(What is expected):
Pull each line with the string "agent" from the entries.

(Records drawn from a dataset)
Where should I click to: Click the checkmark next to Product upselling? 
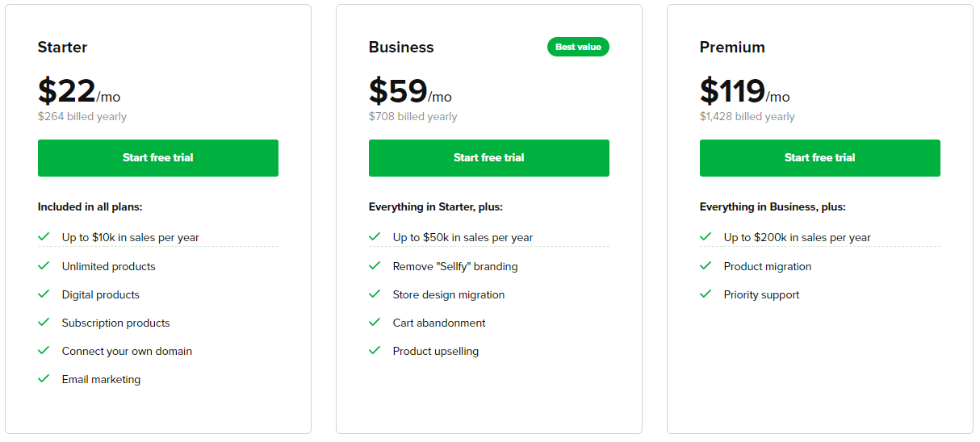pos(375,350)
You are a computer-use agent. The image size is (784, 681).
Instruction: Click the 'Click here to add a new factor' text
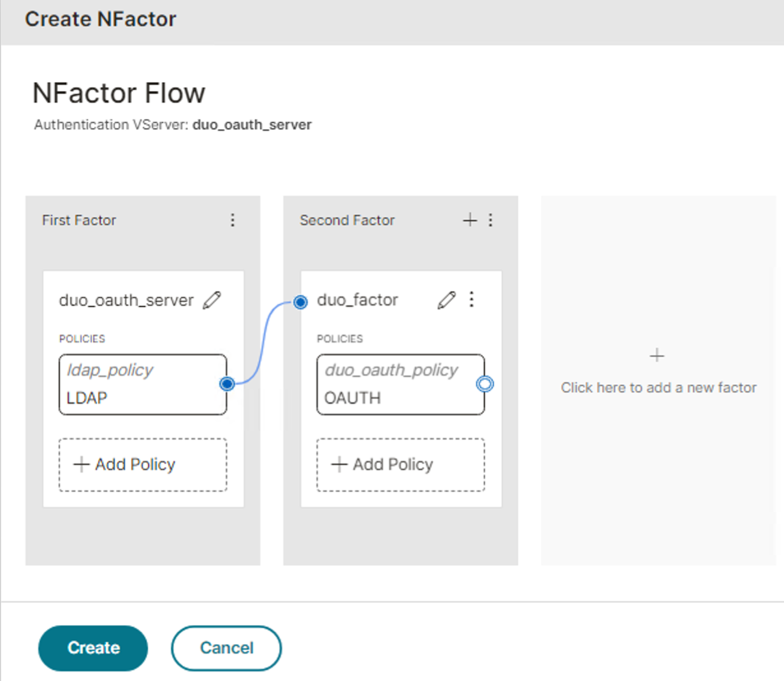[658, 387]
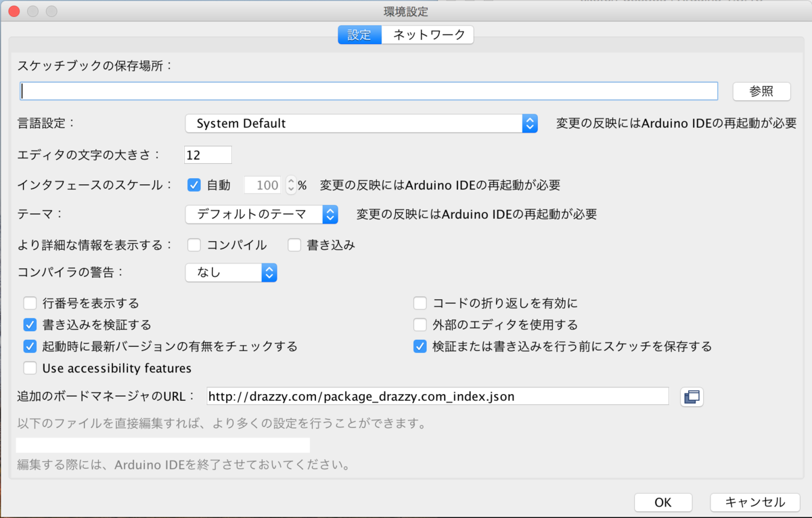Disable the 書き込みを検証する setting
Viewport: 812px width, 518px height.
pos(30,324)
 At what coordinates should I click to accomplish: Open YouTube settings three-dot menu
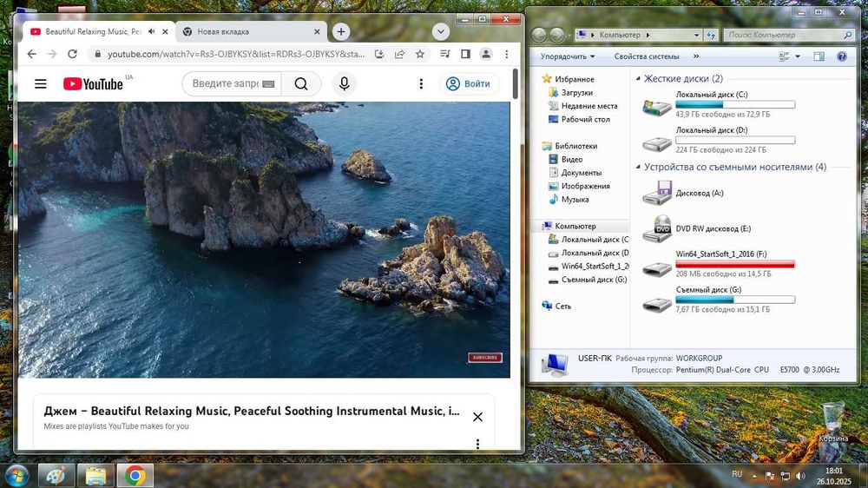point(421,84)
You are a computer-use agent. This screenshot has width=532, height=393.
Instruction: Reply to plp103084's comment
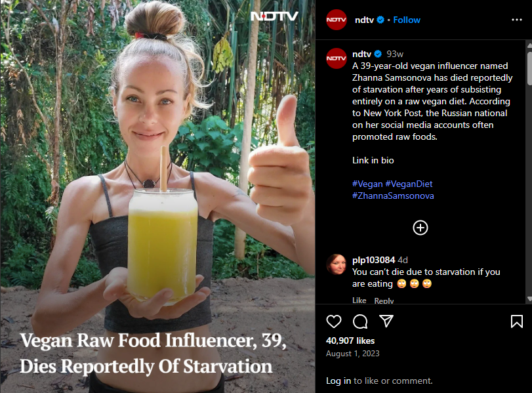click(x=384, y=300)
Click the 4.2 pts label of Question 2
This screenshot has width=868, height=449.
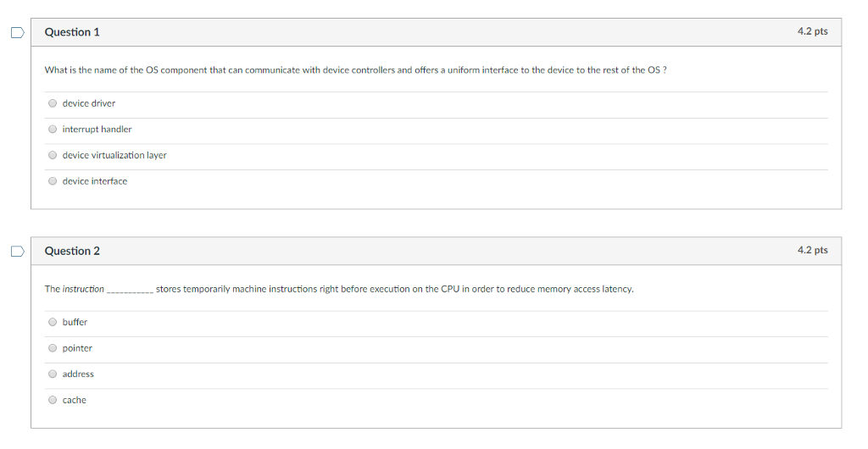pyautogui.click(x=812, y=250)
--
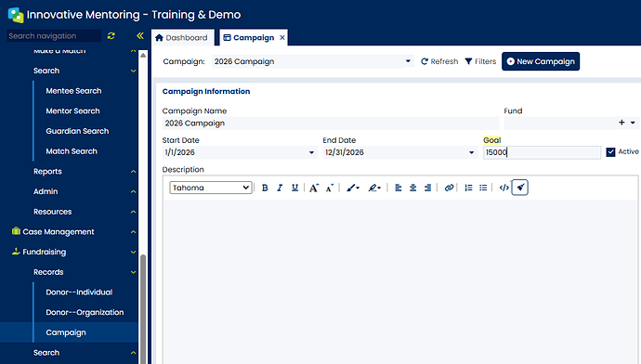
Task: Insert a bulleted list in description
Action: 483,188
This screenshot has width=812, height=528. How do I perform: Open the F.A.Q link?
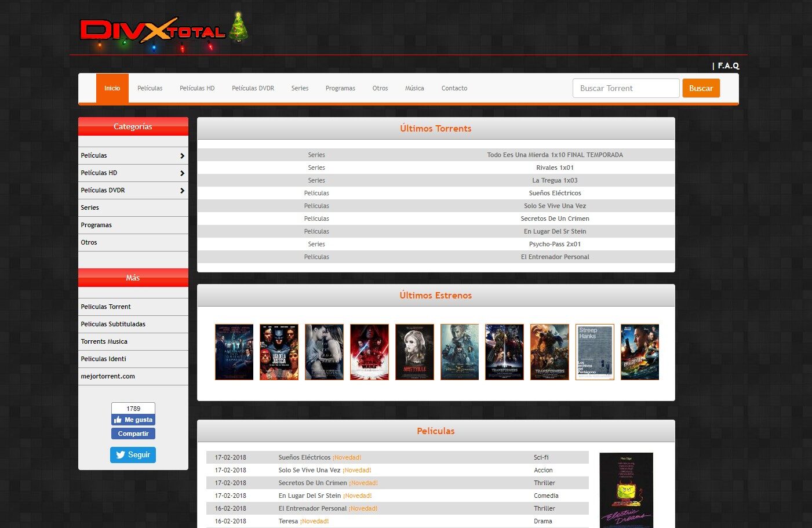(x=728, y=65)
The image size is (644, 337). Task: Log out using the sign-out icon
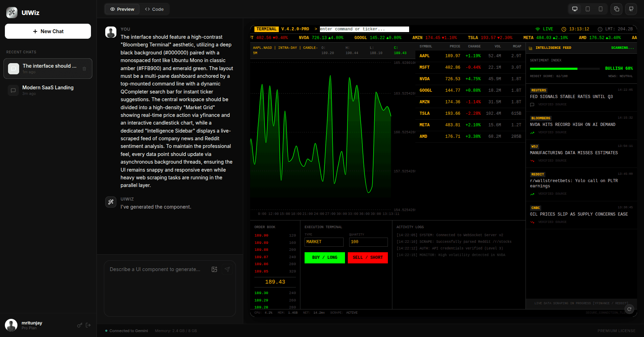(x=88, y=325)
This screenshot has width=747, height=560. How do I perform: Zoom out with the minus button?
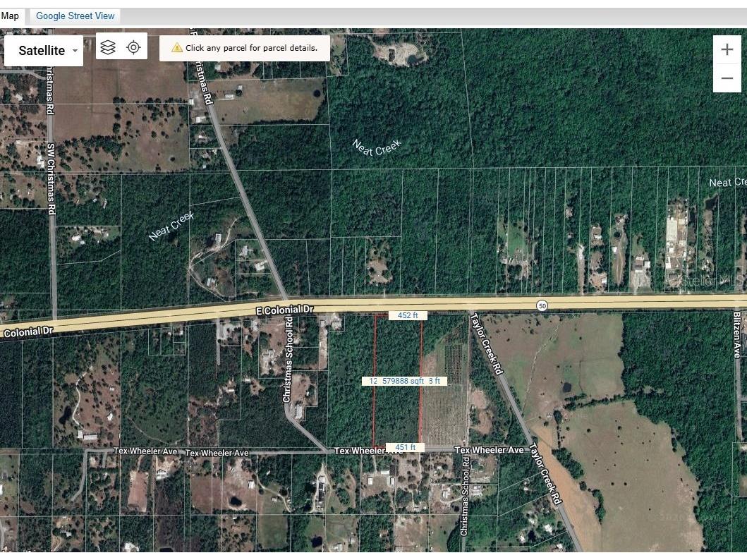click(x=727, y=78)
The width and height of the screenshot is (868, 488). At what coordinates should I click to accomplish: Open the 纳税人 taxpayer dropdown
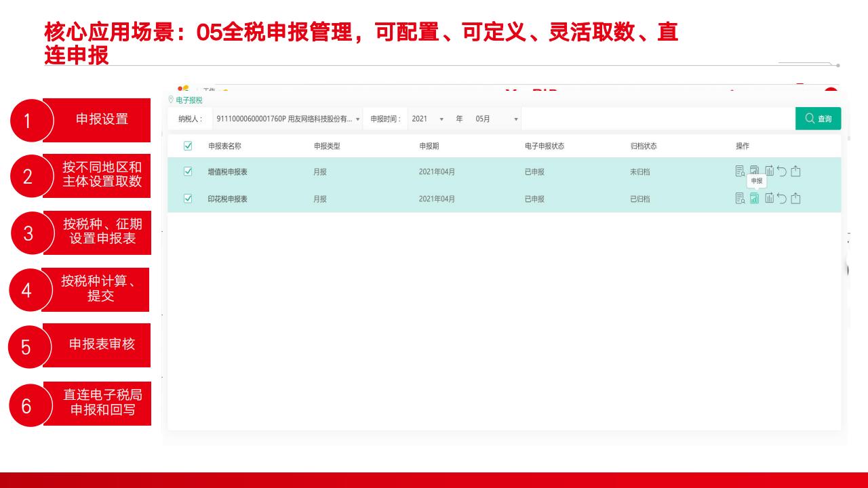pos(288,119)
--
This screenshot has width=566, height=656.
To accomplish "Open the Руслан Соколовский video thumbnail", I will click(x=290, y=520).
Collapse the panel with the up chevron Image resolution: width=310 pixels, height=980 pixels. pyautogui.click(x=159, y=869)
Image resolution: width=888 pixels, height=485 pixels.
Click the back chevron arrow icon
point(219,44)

(Problem solution):
You are a computer-use agent. The image size is (784, 681).
You are a computer-use agent. This screenshot has width=532, height=393.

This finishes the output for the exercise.